» REQUIRED WORK
Which lines of the items contain the string "width"? Gather each of those lines in full, treating uppercase and lowercase as different.

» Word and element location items

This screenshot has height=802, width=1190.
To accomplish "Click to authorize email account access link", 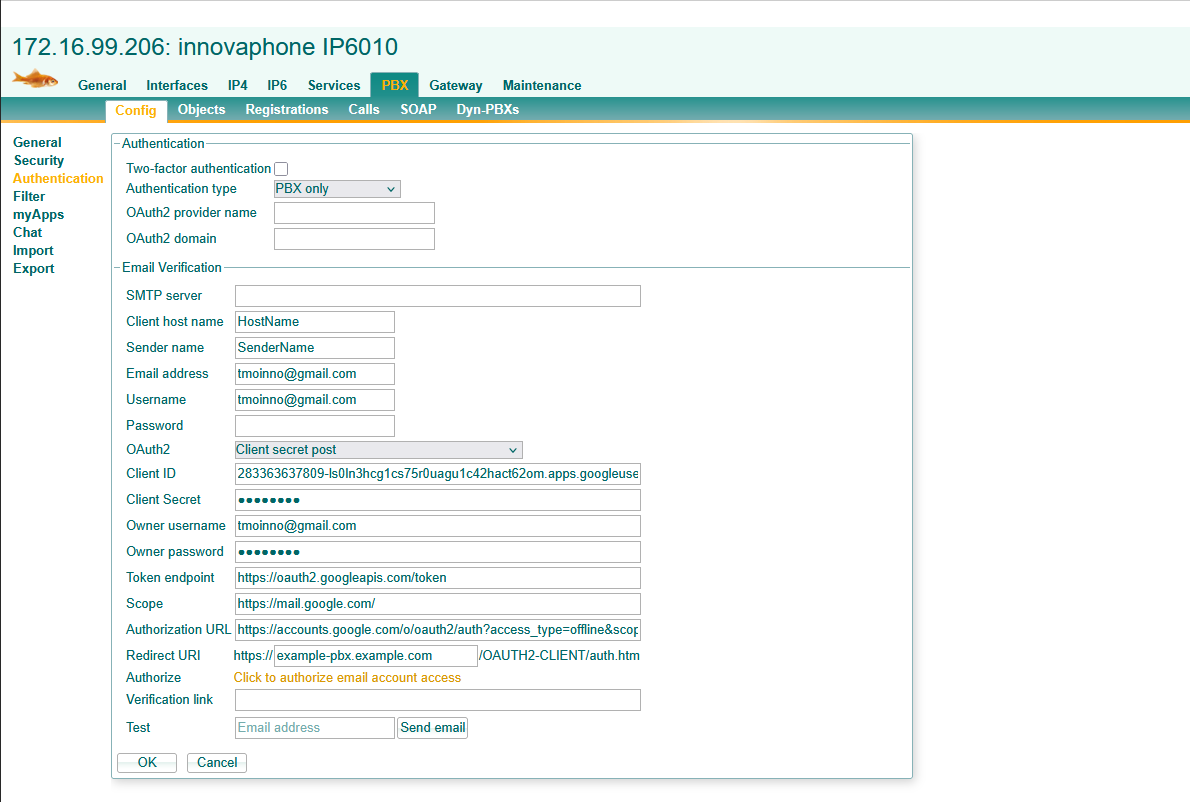I will (347, 678).
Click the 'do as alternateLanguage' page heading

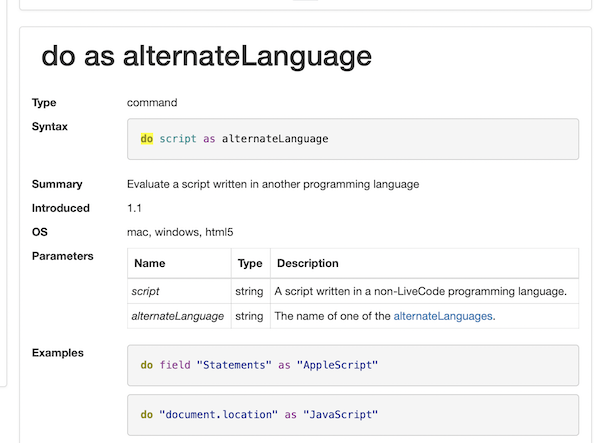[206, 57]
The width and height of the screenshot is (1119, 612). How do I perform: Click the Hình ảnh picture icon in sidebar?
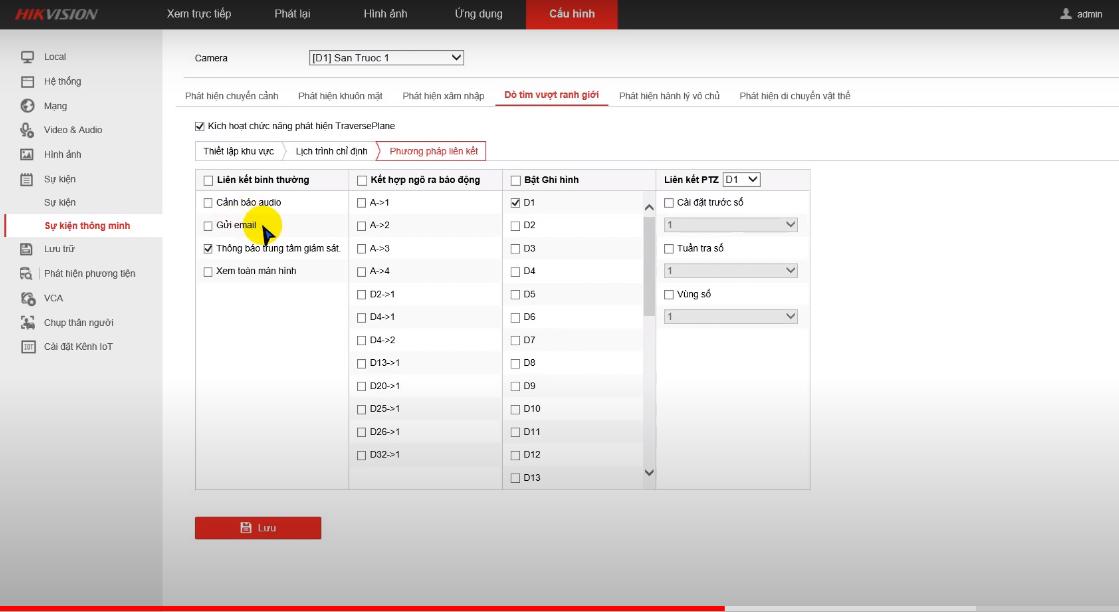[x=27, y=155]
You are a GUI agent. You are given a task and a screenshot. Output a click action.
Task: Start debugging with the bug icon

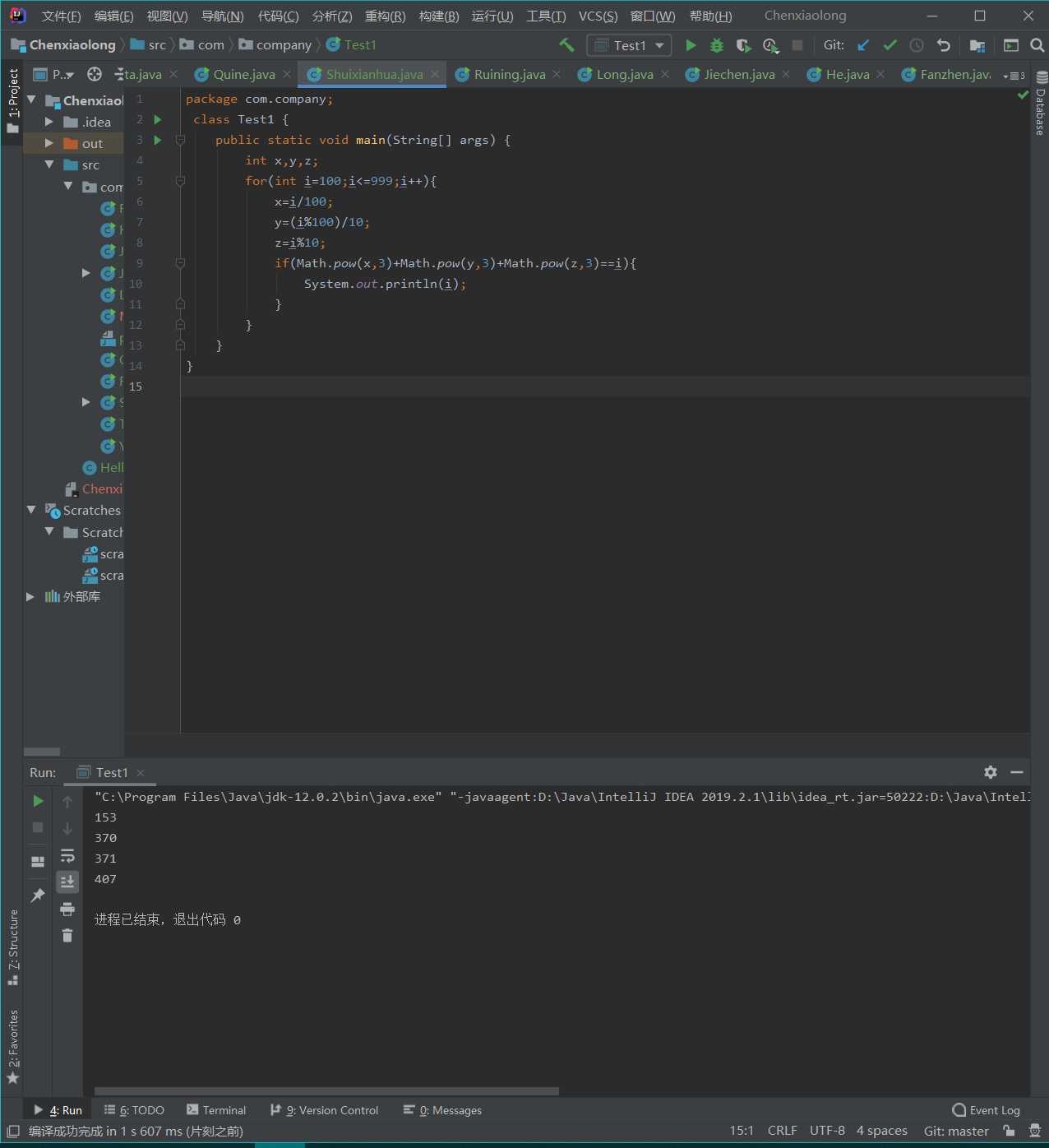tap(717, 45)
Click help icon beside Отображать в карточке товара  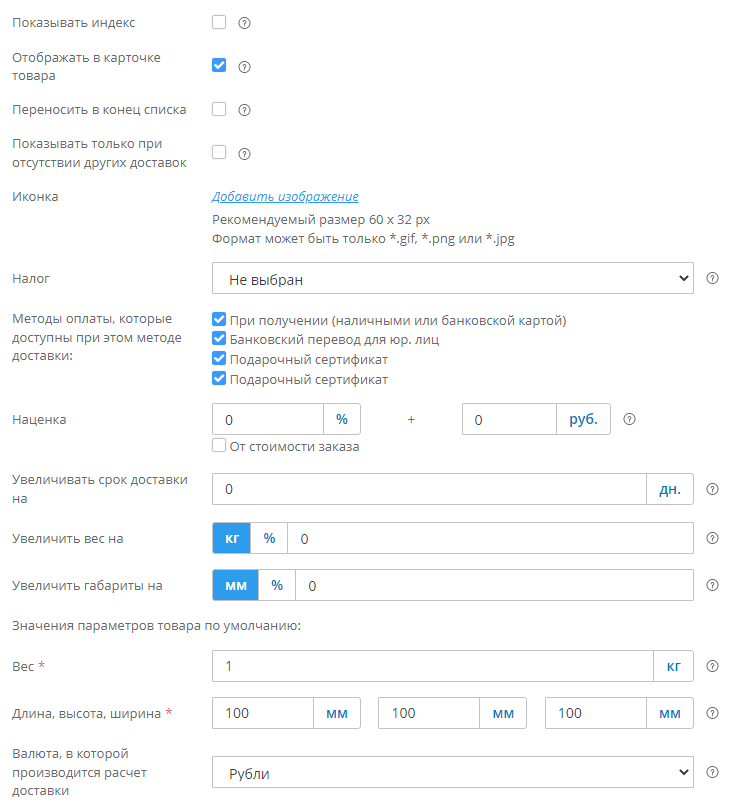coord(244,67)
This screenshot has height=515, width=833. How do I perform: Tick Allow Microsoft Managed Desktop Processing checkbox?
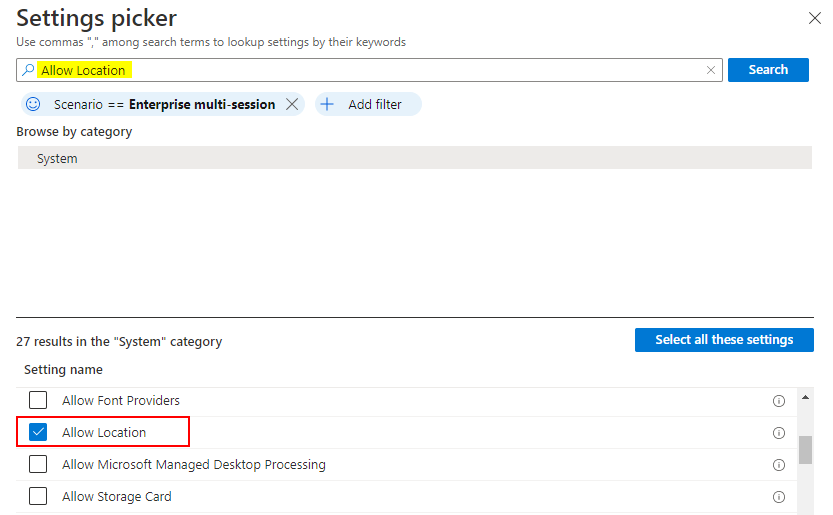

» ANSWER FOR THIS EXERCISE
This screenshot has height=802, width=1190.
The width and height of the screenshot is (1119, 612). How do I perform: Click the Hình ảnh picture icon in sidebar?
This screenshot has height=515, width=833. How do I perform: Tick Allow Microsoft Managed Desktop Processing checkbox?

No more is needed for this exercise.